Back to Lance

lance-arrow-scalar

rust/arrow-scalar/README.md

4.0.11.7 KB
Original Source

lance-arrow-scalar

A scalar type backed by Apache Arrow arrays with Ord, Hash, and Eq support.

Overview

ArrowScalar wraps a single-element Arrow array and provides comparison and hashing operations by leveraging Apache Arrow's OwnedRow representation.
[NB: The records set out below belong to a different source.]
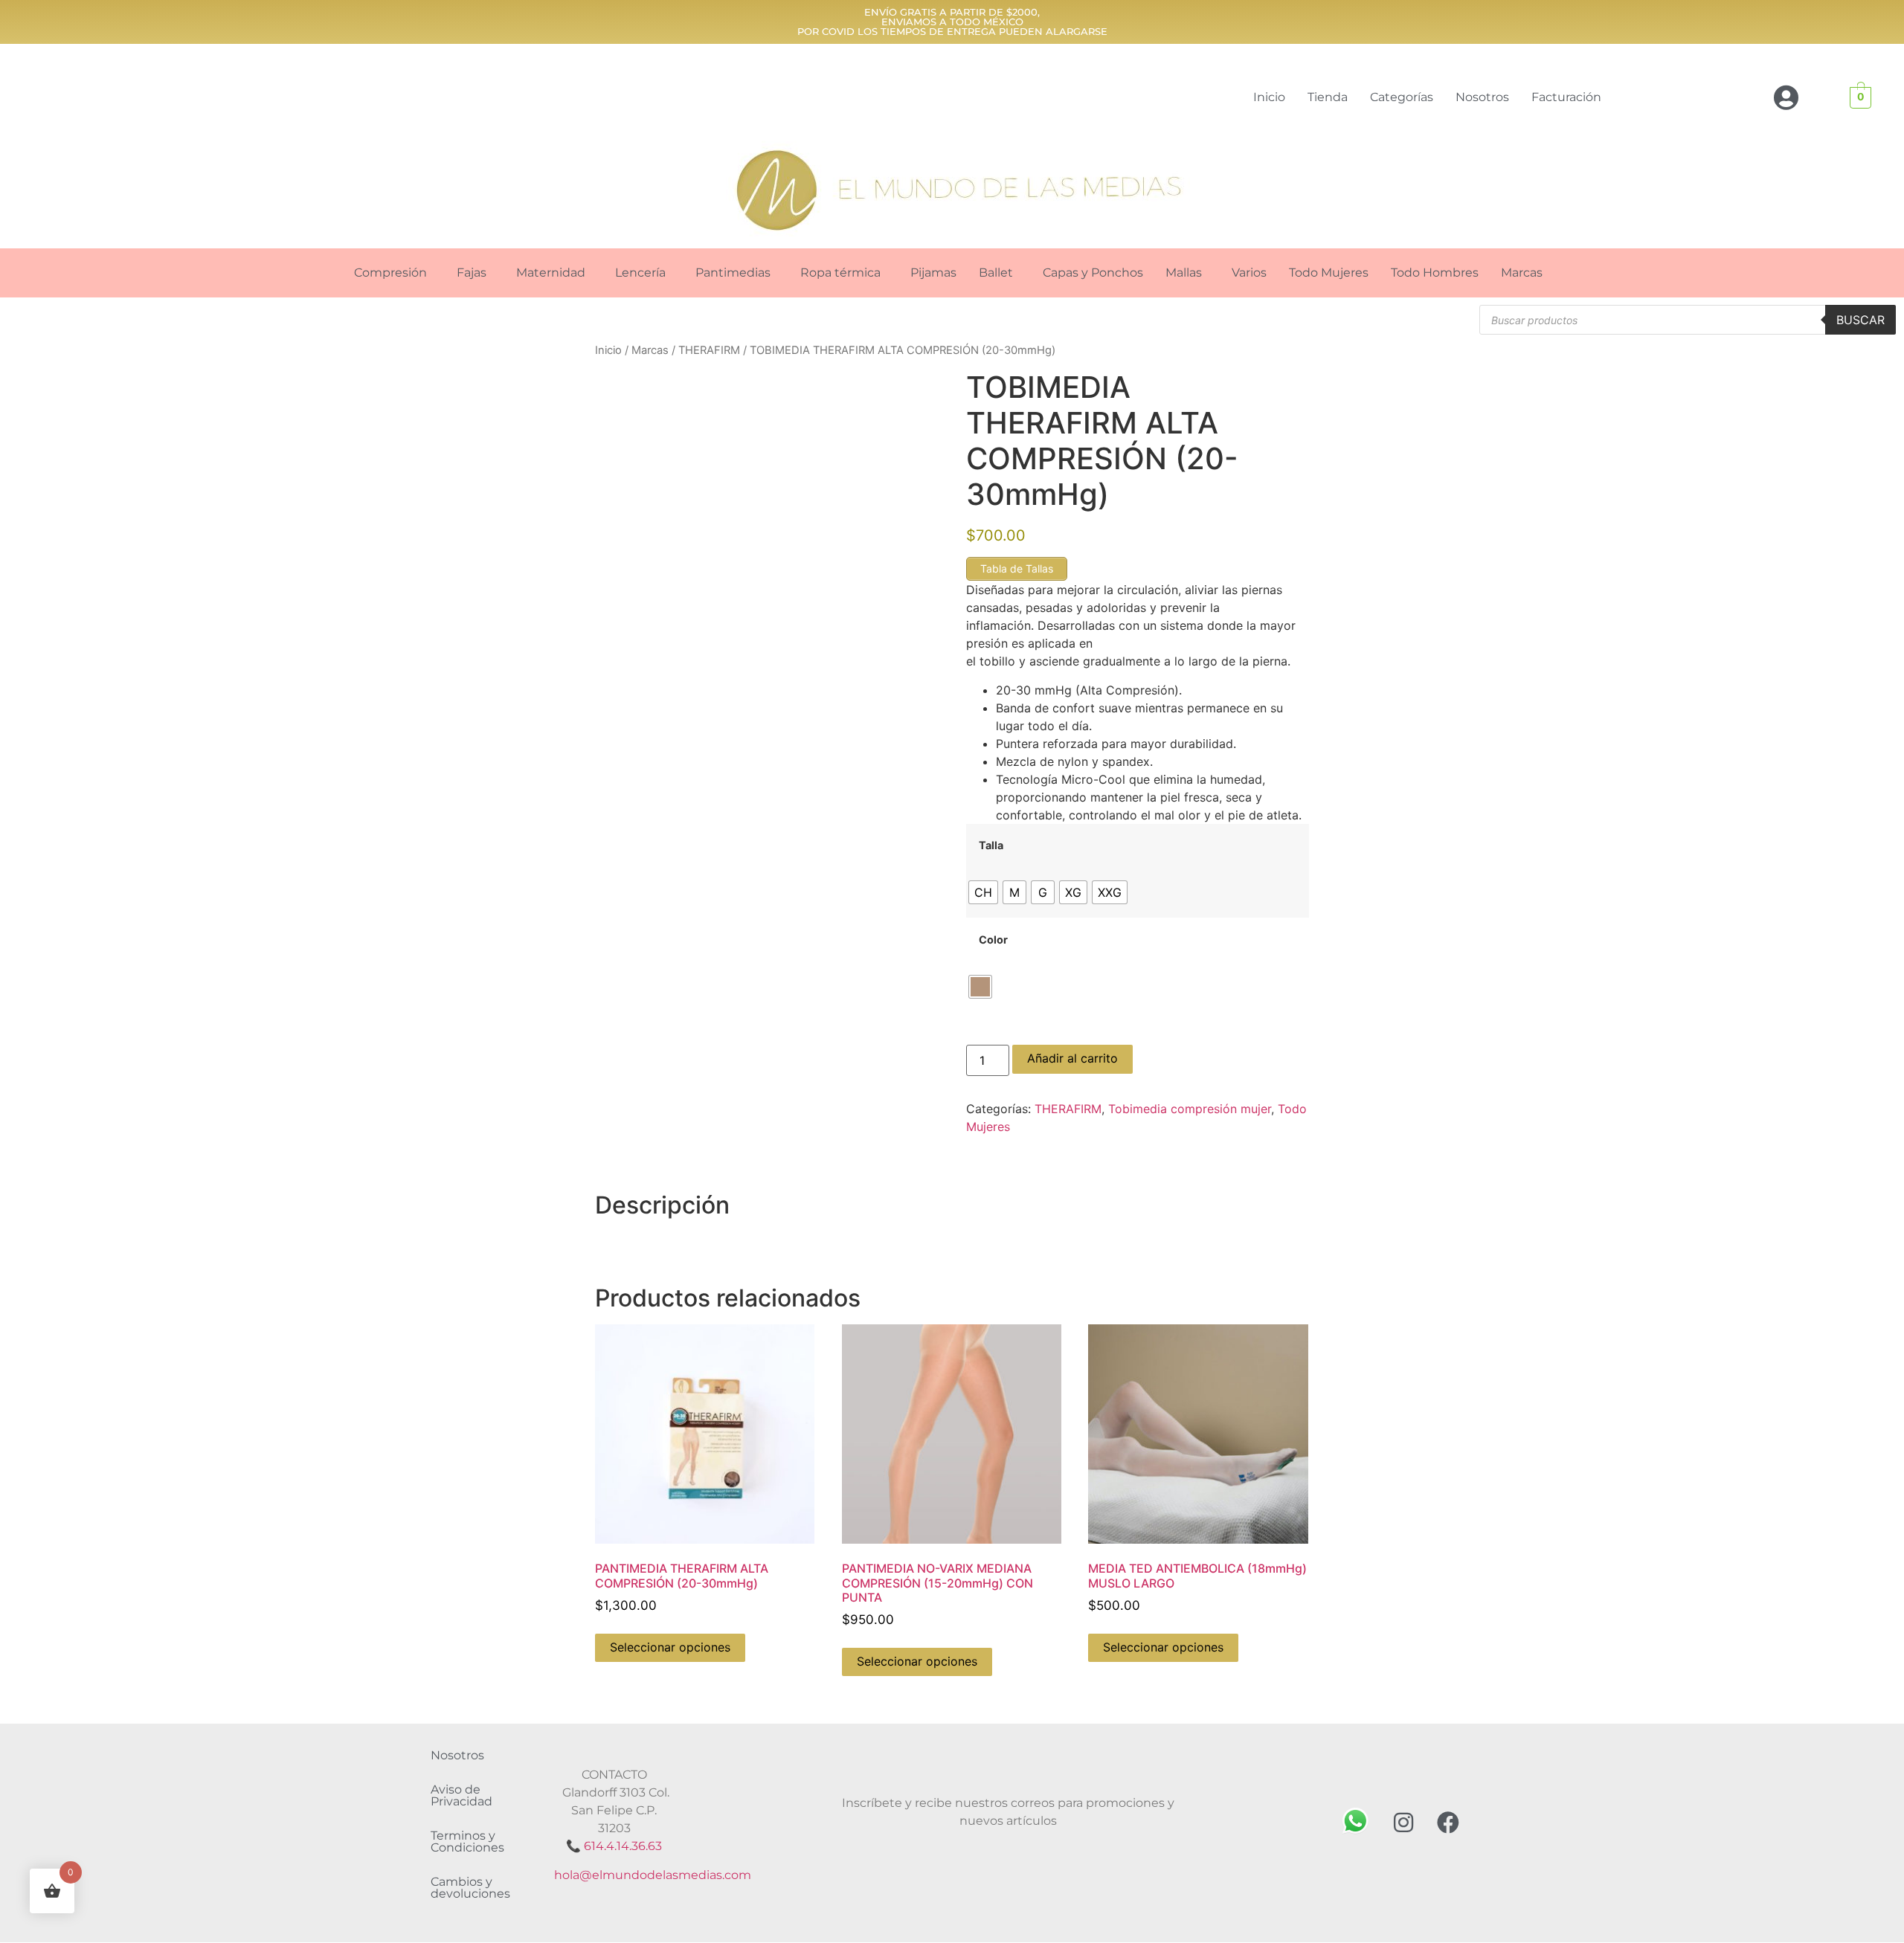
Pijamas (933, 272)
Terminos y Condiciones (467, 1841)
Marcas (1522, 272)
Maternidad (550, 272)
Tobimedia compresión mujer (1189, 1108)
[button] (394, 273)
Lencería (640, 272)
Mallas (1183, 272)
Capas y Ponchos (1093, 272)
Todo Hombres (1435, 272)
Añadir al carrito (1072, 1058)
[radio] (983, 892)
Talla (991, 845)
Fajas (471, 272)
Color (993, 940)
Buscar (1860, 319)
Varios (1249, 272)
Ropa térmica (840, 272)
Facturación (1566, 97)
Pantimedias (733, 272)
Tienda (1328, 97)
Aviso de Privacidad (461, 1795)
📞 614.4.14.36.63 (614, 1846)
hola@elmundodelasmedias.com (652, 1875)
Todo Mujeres (1328, 272)
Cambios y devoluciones (470, 1888)
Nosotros (1482, 97)
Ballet (996, 272)
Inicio (1269, 97)
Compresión (390, 272)
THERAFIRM (709, 350)
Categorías (1401, 97)
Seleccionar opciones (670, 1647)
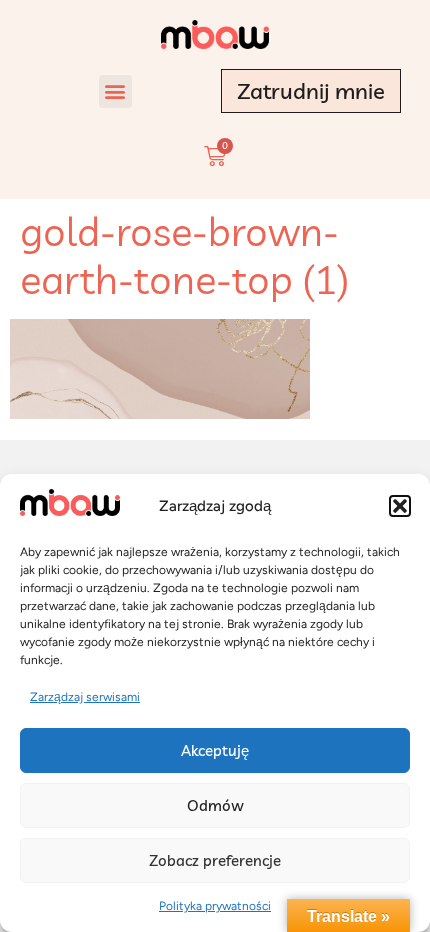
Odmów (215, 805)
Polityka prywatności (215, 906)
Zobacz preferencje (215, 860)
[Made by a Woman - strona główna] (215, 34)
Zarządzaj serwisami (85, 697)
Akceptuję (215, 750)
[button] (400, 506)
This ensures:

  • Correct total ordering for all Arrow types
  • Proper NaN handling for floating-point values
  • Consistent null ordering
  • O(1) comparisons via cached row bytes

Features

  • Eq, Ord, and Hash traits for Arrow scalar values
  • Support for all Arrow data types
  • Serde serialization/deserialization support
  • Zero-copy conversion from Arrow arrays

Usage

Add to your Cargo.toml:

toml
[dependencies]
lance-arrow-scalar = "57.0.0"

Then use in your code:

rust
use lance_arrow_scalar::ArrowScalar;

// Create from primitive types
let a = ArrowScalar::from(42i32);
let b = ArrowScalar::from(100i32);
assert!(a < b);

// Create from strings
let s1 = ArrowScalar::from("hello");
let s2 = ArrowScalar::from("world");
assert!(s1 < s2);

// Use in collections
use std::collections::HashMap;
let mut map = HashMap::new();
map.insert(ArrowScalar::from("key"), ArrowScalar::from(123));

Cross-Type Comparison

Comparing scalars of different data types produces an arbitrary but consistent ordering based on the underlying row bytes. This allows scalars to be used as keys in sorted collections regardless of type, though the ordering across types is not semantically meaningful.

Implementation Details

Comparisons and hashing are delegated to [arrow_row::OwnedRow], which provides efficient byte-level operations. The row representation is cached at construction time, making all comparison and hashing operations O(1).